Are you pushed or pulled?

​There are two forms of motivation. No, not internal and external. But pulled and pushed

The two types co-exist. Both can be found in each of us. But in our lives, we do lean towards one type more than the other.

Here’s how they differ.

Towards vs Away
Chasing vs Fleeing
Desire vs Fear
Hydrophilic vs Hydrophobic
Love vs Hate
Closer vs Further

Hopefully, you have an implicit sense of the difference. Now, I’ll try to make that sense more explicit. 

Robert Caro has spent decades researching and writing biographies. His first effort, The Power Broker, centred on Robert Moses, a man almost solely responsibly for shaping (literally) New York in the mid-20th century. It’s not just about New York’s political system and history. It’s not just a description of Robert Moses’ life. It’s one of the most penetrating analyses of how power and influence works. How it’s gained. How it’s lost. What can be done with it and what it can do to individuals and organisations that possess it.

Caro’s second effort is a multi-decade, multi-volume chronicle of former President, Lyndon B. Johnson. Again, it offers a mind-boggling amount of insight into the realm and functions of power and influence.

Caro’s two subjects—Robert Moses and Lyndon Johnson—are perfect, opposing examples of motivation. Here are two paragraphs which illustrate their primary motivation styles. Can you see who is pulled and who is pushed?

From Caro’s series on Lyndon Johnson:

“It was the fires of that youth that had made his needs, the imperatives of his nature, drive him with the feverish, almost frantic, intensity that journalists called “energy” when it was really desperation and fear, the fear of a man fleeing something terrible.”

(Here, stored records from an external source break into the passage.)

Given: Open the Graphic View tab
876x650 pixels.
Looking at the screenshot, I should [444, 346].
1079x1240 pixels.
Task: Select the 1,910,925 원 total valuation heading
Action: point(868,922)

​“Urged on by desperate secretaries and associates and wife, he took vacations, but he didn’t enjoy them. He was always anxious to get back—lest some chance for power pass him by. But upon his return, no chance would come. Things he had once enjoyed doing were less and less solace to him now. For no matter what he did, he could not get away from himself. To this man who had consecrated his life to Getting Things Done, to the getting and exercising of power, hell was the continued urgent, desperate, insatiable need for accomplishment and power—combined with the inability to satisfy even a little part of that need.”

​Both men were renowned for their energy. Moses and Johnson led lives and worked under commitments and obligations that would crush the average person. But their energy, their motivation sprang from different sources.

Robert Moses was fascinated by power. He loved exercising it. He always wanted more. He desired it above all else. He was pulled towards it.

Lyndon Johnson was terrified of being powerless. He grew up in poverty. He watched his father’s fall, from Congressman to object of contempt in the community he dedicated his life to. Johnson never wanted to be humiliated again. He feared that feeling more than anything. He was pushed by this fear.

Both men clawed their way to the top of the mountain. But one was pushed and the other was pulled by something.

Are you pushed? Or are you pulled? Are you running towards or running away from something? What is it that propels you forward?